Begabt, starrsinnig und laut

Lea von Acken zeigt uns in ihrer Rolle als Anne Frank, ein intelligentes junges Mädchen. Trotzig und pubertär, eben ein ganz normales Mädchen. Das Tagebuch der Anne Frank lässt die Zuschauer nicht nur an dem Schicksal eines jüdischen Mädchens in Zeiten des nationalsozialistischen Holocausts teilhaben, sondern auch an ihrer Entwicklung. Ein Mädchen, das sich in mitten von Krieg und Todesangst zu einer jungen Frau entwickelt. Mit ihren nur vierzehn Jahren ist Anne Frank reifer als andere Mädchen. Sie weiß was sie kann und will – eines Tages eine berühmte Schriftstellerin zu werden. Sie rebelliert gegen ihre Eltern, ihre Schwester und die ganze Welt. Nur ihrem Tagebuch „Kitty“ vertraut sie all ihre Gedanken an.

Als die Familie im Juli 1942 in ein verstecktes Hinterhaus in Amsterdam flieht, muss Anne mit ihrer Familie, der dreiköpfigen Familie van Daan und einem weiteren Bekannten der Familie in einer 50 Quadratmeter großen Wohnung leben. Tagsüber müssen sie sich ruhig verhalten, da sie über einer kleinen Fabrik leben und während der Arbeitszeiten Gefahr laufen gehört zu werden. Von diesem Moment an wird ihrem Leben jegliche Privatsphäre genommen. In den knapp zwei Jahren in denen Anne und ihre Familie in ihrem Versteck leben müssen, wird der Zuschauer Zeuge von Annes Entwicklung. Sie entfremdet sich von ihrer Mutter Edith, schlägt sich auf die Seite ihres Vaters, streitet sich mit den anderen Bewohnern und macht ihre ersten Erfahrungen mit Peter, dem Sohn der Familie van Daan. Anne führt ein Leben hinter geschlossenen Fenstern, und ihre Welt scheint von Tag zu Tag kleiner zu werden.

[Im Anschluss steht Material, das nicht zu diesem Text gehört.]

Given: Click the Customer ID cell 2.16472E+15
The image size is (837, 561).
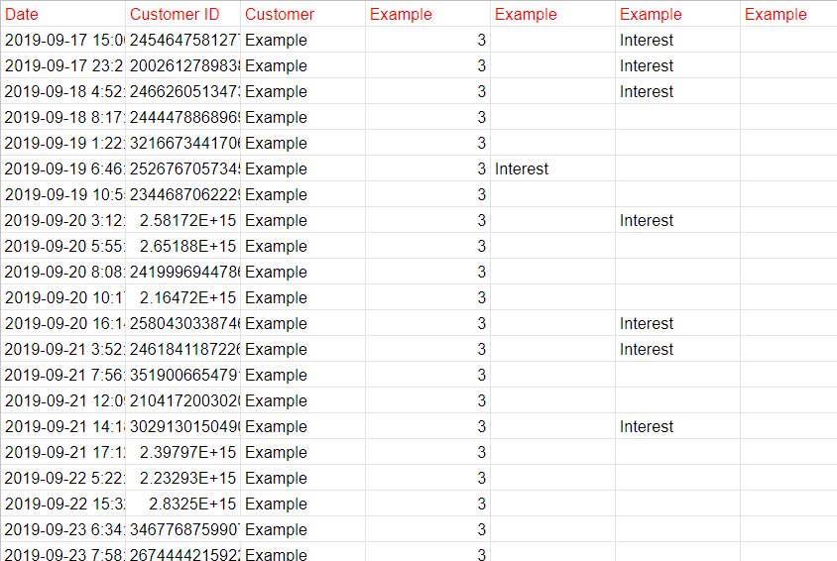Looking at the screenshot, I should 182,297.
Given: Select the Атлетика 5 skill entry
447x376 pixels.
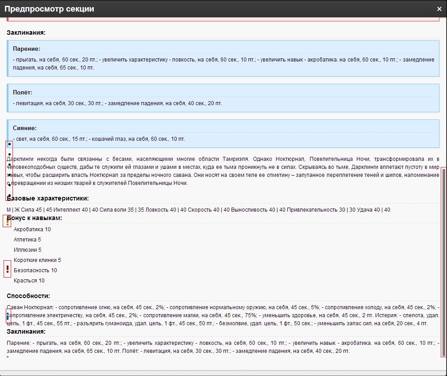Looking at the screenshot, I should coord(27,240).
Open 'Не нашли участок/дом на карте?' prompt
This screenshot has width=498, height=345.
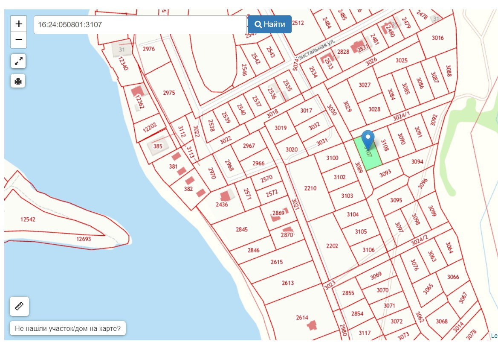pos(68,328)
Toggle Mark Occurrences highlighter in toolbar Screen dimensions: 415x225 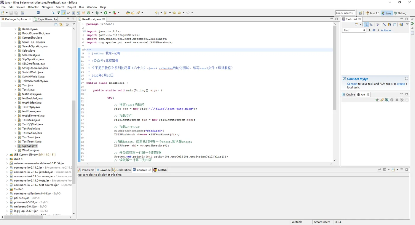coord(63,13)
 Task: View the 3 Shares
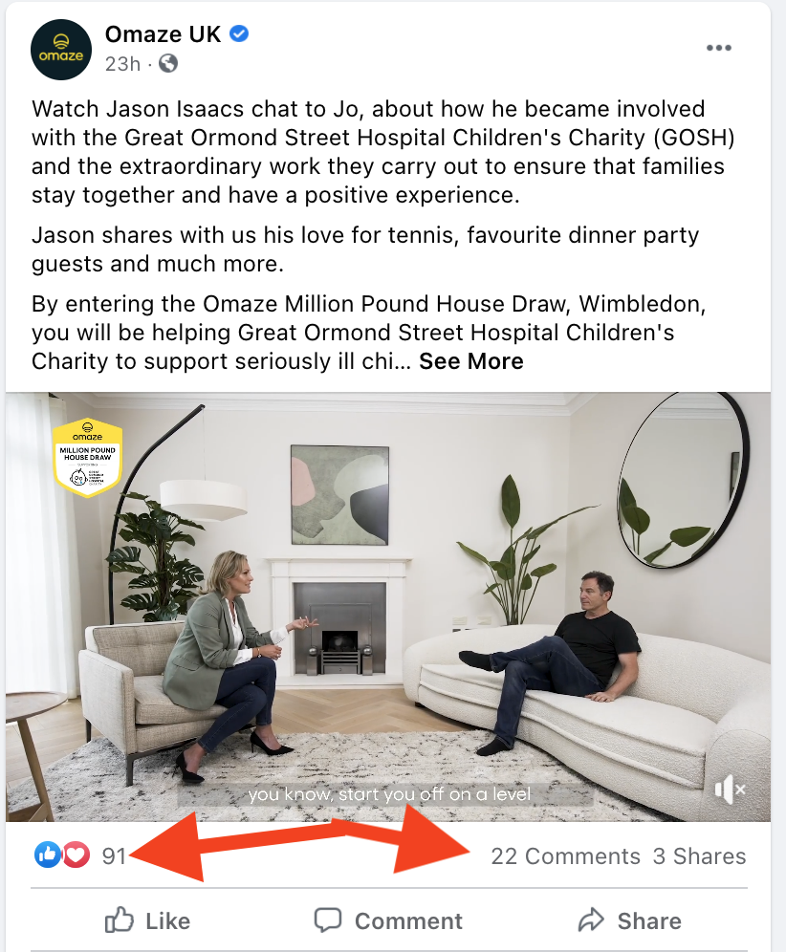[699, 856]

Zwischen Hoffnung und Furcht 

Während der gesamten Zeit durchleiden Anne und die Bewohner des Hinterhauses Todesängste. Die einzige Verbindung zur Außenwelt ist ein Radio, das ihnen gegen Ende der zwei Jahre immer größere Hoffnungen auf ein Ende der Kriegszeit und die Ankunft der Alliierten macht. Doch die Hoffnung der Bewohner verwandelt sich immer wieder in Angst, besonders als Anne auf der Treppe ausrutscht und die Mitarbeiter die Maschinen stoppen. Die acht Bewohner leben in ständiger Angst davor eines Tages entdeckt zu werden.

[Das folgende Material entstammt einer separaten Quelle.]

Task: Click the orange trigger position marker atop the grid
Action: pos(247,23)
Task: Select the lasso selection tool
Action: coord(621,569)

Kurz vor dem Ende des Krieges wird die Angst der Bewohner zur Wirklichkeit. Das Versteck im Hinterhaus wird entdeckt. Die Gestapo stürmt das Versteck und nimmt die Familien fest. Am 3. September 1944 werden Anne und ihre Familie zunächst mit dem letzten Zug nach Ausschwitz gebracht. Nur zwei Monate später werden Anne und ihre Schwester Margot nach Bergen-Belsen gebracht. Drei Monate später, kurz vor der Befreiung des Lagers, sterben Anne und Margot Frank im Februar 1945. 

Ein Mädchen erzählt die Geschichte einer gesamten Volkes

Mit der Neuverfilmung schafften Regisseur Hans Steinbichler und Drehbuchautor Fred Breinersdorfer es, den Zuschauern das Schicksal eines gesamten Volkes und das wohl furchtbarste Verbrechen des Holocaust unserer Geschichte mit den Augen eines kleinen Mädchens zu erzählen. Das Tagebuch der Anne Frank zeigt ein Mädchen mit großen Träumen und Sehnsüchten. Ein Mädchen, das die Hoffnung niemals aufgegeben hat und deren Schicksal uns auf ewig in Erinnerung bleiben wird.